Task instructions
**a)** Print the stretch of the Table::set() issue from "Conceptually this can" through "feel are viable.".
**b)** Carry on the Table::set() issue from the point where it stops.

Selection
Table::set() should not record transaction log entries for setting to the current value #2787

tgoyne · 2017-08-08T20:22:54Z

The end-user motivation for this is realm/realm-swift#3489. The short summary is that upserting a json blob into a Realm currently triggers notifications even if none of the values actually changed. This has also emerged as a problem for sync, as the redundant sets are still recorded in the transaction log and so use bandwidth and CPU time on all clients.

This is something we should do for 3.0. It's a breaking change, so it needs to happen now or not anytime soon, and I don't think anyone particularly wants the current behavior.

Conceptually this can be as simple as making Table::set() be:

template<typename T>
void Table::set(size_t col, size_t row, T value)
{
    if (get<T>(col, row) == value)
      return;
    // do set
}

For some column types it may be worth pushing the check in deeper to avoid redundant validation/bptree traversals/etc. should benchmarking indicate that this actually has meaningful overhead.

There's a few other ways we could handle this other than making changes in core, none of which I feel are viable.

Filter out sets to the current value in the notification code.

I took a stab at implementing this and it turned out to be very complicated and/or slow due to that the code processing the transaction log doesn't have access to the Realm in the state that it would be at the point where each instruction is handled, so a lot of additional state needs to be tracked to either support lookups there or to compare the fields afterwards. Also doesn't help the sync case at all.

Excerpted data

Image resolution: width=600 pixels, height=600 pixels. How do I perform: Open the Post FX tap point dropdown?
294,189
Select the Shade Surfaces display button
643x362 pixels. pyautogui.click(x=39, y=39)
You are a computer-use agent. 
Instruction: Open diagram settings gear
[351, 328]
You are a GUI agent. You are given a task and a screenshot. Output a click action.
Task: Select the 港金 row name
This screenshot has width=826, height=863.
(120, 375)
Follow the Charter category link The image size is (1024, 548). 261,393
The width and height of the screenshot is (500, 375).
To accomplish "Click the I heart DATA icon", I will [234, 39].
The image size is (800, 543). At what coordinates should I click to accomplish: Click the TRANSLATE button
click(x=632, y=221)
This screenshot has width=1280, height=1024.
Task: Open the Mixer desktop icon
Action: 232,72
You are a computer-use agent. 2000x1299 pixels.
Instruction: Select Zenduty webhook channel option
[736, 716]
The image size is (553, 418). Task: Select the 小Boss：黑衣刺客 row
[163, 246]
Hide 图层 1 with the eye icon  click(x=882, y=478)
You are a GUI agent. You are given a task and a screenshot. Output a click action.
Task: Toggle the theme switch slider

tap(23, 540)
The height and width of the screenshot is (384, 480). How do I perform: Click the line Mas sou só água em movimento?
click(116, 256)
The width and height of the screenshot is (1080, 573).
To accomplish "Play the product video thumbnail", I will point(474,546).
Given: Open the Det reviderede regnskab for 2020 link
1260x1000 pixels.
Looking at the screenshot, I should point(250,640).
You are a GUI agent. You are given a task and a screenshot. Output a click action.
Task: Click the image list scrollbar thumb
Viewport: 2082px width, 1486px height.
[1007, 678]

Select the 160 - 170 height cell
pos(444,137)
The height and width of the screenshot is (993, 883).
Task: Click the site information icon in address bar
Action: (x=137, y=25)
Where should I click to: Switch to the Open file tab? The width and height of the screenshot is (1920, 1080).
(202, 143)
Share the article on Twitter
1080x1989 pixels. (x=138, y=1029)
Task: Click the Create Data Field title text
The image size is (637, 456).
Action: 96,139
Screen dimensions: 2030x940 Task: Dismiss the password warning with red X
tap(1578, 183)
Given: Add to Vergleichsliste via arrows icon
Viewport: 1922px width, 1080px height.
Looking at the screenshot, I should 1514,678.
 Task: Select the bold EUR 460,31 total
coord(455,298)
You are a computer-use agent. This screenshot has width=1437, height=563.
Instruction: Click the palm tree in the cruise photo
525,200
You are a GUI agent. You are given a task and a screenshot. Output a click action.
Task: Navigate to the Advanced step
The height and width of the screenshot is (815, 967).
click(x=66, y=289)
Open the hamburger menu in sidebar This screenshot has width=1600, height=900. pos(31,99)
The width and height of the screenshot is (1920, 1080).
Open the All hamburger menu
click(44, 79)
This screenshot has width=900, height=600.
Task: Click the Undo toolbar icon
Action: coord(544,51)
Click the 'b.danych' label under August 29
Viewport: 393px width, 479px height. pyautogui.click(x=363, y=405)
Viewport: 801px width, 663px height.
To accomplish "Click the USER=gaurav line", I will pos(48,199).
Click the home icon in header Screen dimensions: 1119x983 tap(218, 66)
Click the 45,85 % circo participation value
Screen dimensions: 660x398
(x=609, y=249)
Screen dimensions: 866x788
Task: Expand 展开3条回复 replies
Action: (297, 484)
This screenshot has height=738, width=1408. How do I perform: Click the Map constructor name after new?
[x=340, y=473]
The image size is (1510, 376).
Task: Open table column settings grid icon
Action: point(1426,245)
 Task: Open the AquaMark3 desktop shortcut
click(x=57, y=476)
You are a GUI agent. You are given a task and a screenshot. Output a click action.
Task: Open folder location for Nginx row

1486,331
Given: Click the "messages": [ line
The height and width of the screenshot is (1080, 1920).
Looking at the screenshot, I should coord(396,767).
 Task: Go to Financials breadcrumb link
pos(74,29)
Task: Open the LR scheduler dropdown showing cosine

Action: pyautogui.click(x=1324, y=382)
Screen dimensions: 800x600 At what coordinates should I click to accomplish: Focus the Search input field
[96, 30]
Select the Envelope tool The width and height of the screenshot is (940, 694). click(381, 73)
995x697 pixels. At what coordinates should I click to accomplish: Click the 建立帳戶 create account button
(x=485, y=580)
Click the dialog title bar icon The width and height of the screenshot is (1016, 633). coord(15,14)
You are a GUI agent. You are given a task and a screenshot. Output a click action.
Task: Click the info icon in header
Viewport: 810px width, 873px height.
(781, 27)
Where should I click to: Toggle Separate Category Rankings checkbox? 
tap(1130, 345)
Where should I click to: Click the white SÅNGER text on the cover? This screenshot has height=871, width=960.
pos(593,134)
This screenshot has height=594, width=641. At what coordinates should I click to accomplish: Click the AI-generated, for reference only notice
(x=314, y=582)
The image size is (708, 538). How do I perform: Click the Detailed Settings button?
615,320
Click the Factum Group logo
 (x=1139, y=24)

Replies
**a)**
Conceptually this can be as simple as making Table::set() be:

template<typename T>
void Table::set(size_t col, size_t row, T value)
{
    if (get<T>(col, row) == value)
      return;
    // do set
}

For some column types it may be worth pushing the check in deeper to avoid redundant validation/bptree traversals/etc. should benchmarking indicate that this actually has meaningful overhead.

There's a few other ways we could handle this other than making changes in core, none of which I feel are viable.

**b)**
Special-case it in the createOrUpdate logic.

This inherently imposes inconsistency in our API, which is something we should try to avoid.
Make self-assignments no-ops at the ObjectStore layer.

Currently not a practical option due to that not all property sets actually go through the object store, and mandating that bindings never call Table::set() directly would be a large project for the 3.0 timeframe.

The text was updated successfully, but these errors were encountered:

ironage · 2017-08-09T01:57:53Z

@simonask do you foresee any problems integrating this change with sync, or can we go ahead and implement?

astigsen · 2017-08-09T02:13:08Z

This is something that could potentially be very expensive performance wise, so we should make sure that we benchmark it and implement it at the right level.

It could potentially be implemented in the setter at the leaf level so that we don't have have to traverse the b-tree twice, but it is obviously only worth doing this if profiling shows it to be an actual performance problem.

simonask · 2017-08-09T05:59:26Z

For sync, it does create a behavioral change, because of "last write wins". This means that if a different client wrote to the field between the previous set instruction and the one you are throwing away, the other client will now "win" with this change.

By the way, we are implementing log compaction in Sync to address the same situation (redundant instructions), so the motivation to do this should be purely for Core performance. :-)

By the way, it would be fine from our perspective to skip writing to the database, but still emit the instruction (potentially reducing amount of CoW-memory), but also potentially not making any difference at all, since the commit log entry must still be written). I would love to see if that has any impact on benchmarks. :-)

tgoyne · 2017-08-09T15:00:25Z

It creates a behavioral change, but it is just as easy to think of scenarios where the current behavior is undesirable (e.g. user copies object out of Realm, modifies one field, copies it back in, and then overwrites a change made on a different client that they did not mean to overwrite) as scenarios where this would be worse.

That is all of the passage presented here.